ABSTRACT: Ubiquitin-proteasome system (UPS) protein degradation regulates protein abundance and eliminates misfolded and damaged proteins from eukaryotic cells. Variation in UPS activity influences numerous cellular and organismal phenotypes. However, to what extent such variation results from individual genetic differences is almost entirely unknown. Here, we developed a statistically powerful mapping approach to characterize the genetic basis of variation in UPS activity.
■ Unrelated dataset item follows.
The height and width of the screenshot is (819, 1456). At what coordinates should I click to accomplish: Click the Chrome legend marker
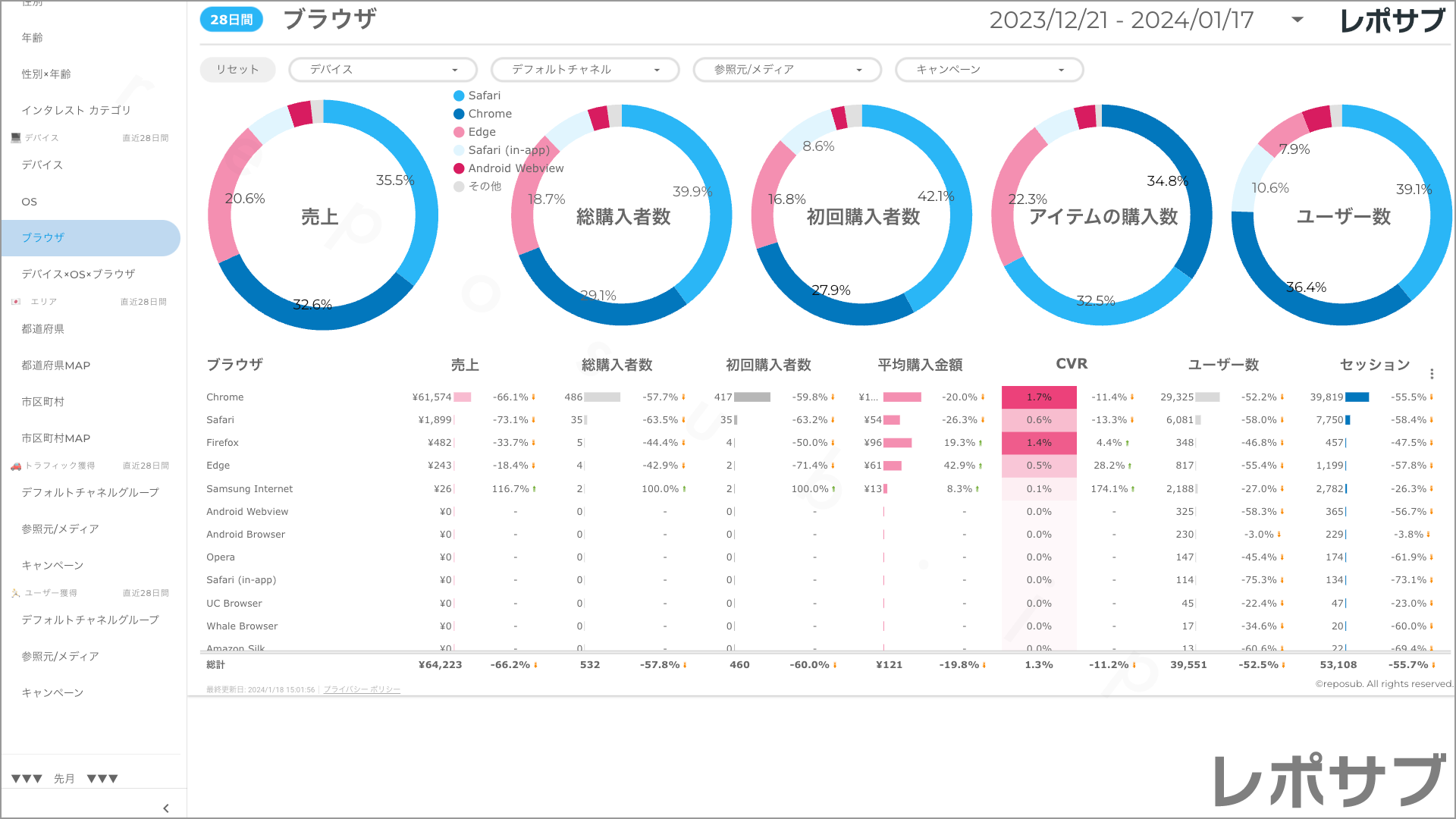pos(459,114)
Using the yeast Saccharomyces cerevisiae, we systematically mapped genetic influences on the N-end rule, a UPS pathway that recognizes N-degrons, degradation-promoting signals in protein N-termini. We identified 149 genomic loci that influence UPS activity across the complete set of N-degrons. Resolving four loci to individual causal nucleotides identified regulatory and missense variants in ubiquitin system genes whose products process (NTA1), recognize (UBR1 and DOA10), and ubiquitinate (UBC6) cellular proteins. Each of these genes contained multiple causal variants and several individual variants had substrate-specific effects on UPS activity. A cis-acting promoter variant that modulates UPS activity by altering UBR1 expression also alters the abundance of 36 proteins without affecting levels of the corresponding mRNAs. Our results demonstrate that natural genetic variation shapes the full sequence of molecular events in protein ubiquitination and implicate genetic influences on the UPS as a prominent source of post-translational variation in gene expression.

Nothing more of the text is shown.